◆ Task to complete:
Starting at the line with "The image size is (616, 472).", retype every remaining line of the records exactly. Do not include pictures.

◆ Exercise data:
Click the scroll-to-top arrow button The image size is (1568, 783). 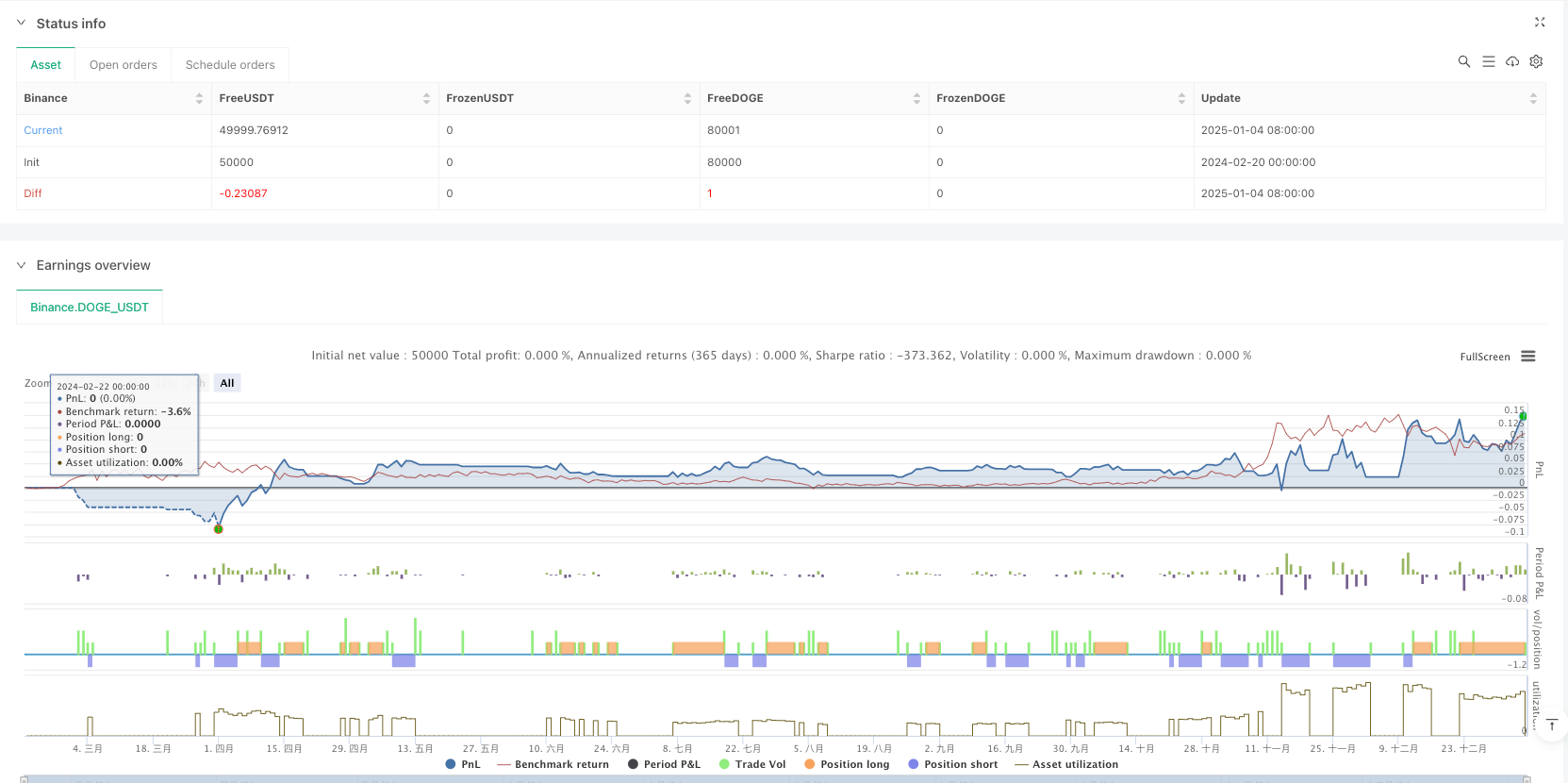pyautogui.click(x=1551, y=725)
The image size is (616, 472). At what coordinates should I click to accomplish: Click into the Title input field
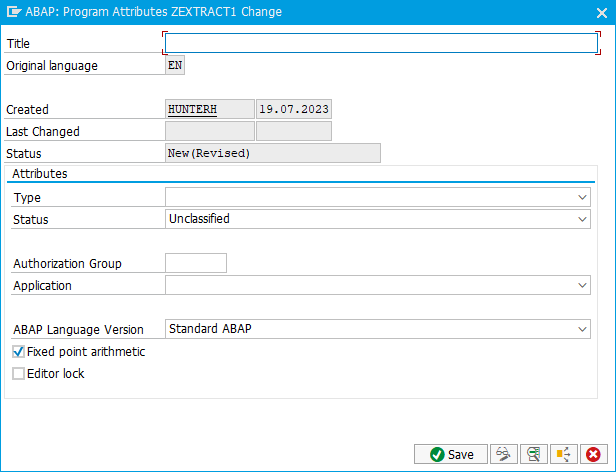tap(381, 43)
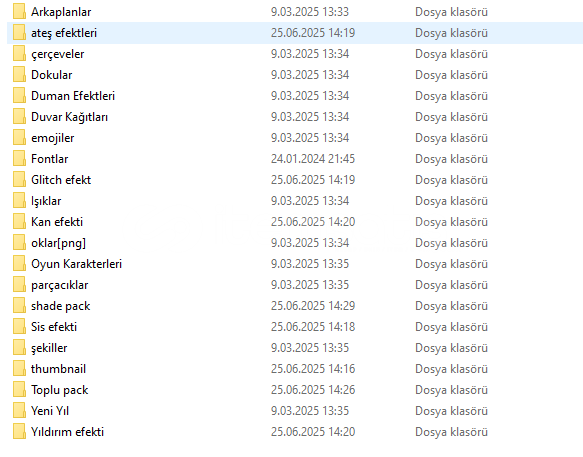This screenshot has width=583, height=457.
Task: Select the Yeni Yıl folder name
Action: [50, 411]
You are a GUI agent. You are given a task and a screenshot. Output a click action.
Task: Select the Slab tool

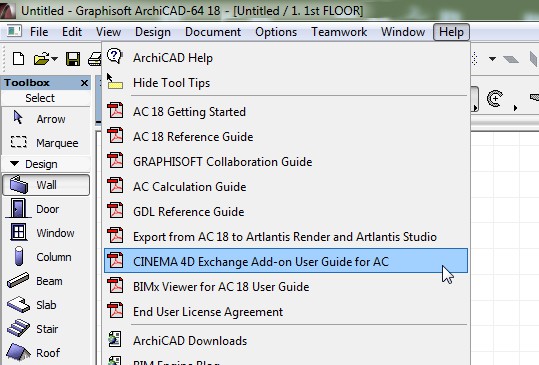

◆ Task result:
The image size is (616, 472). At what coordinates should I click to accomplish: Click into the Title input field
tap(381, 43)
This screenshot has width=583, height=457.
Task: Select the Yeni Yıl folder name
Action: [50, 411]
You are a GUI agent. You are given a task and a screenshot. Output a click action.
Task: Select the Slab tool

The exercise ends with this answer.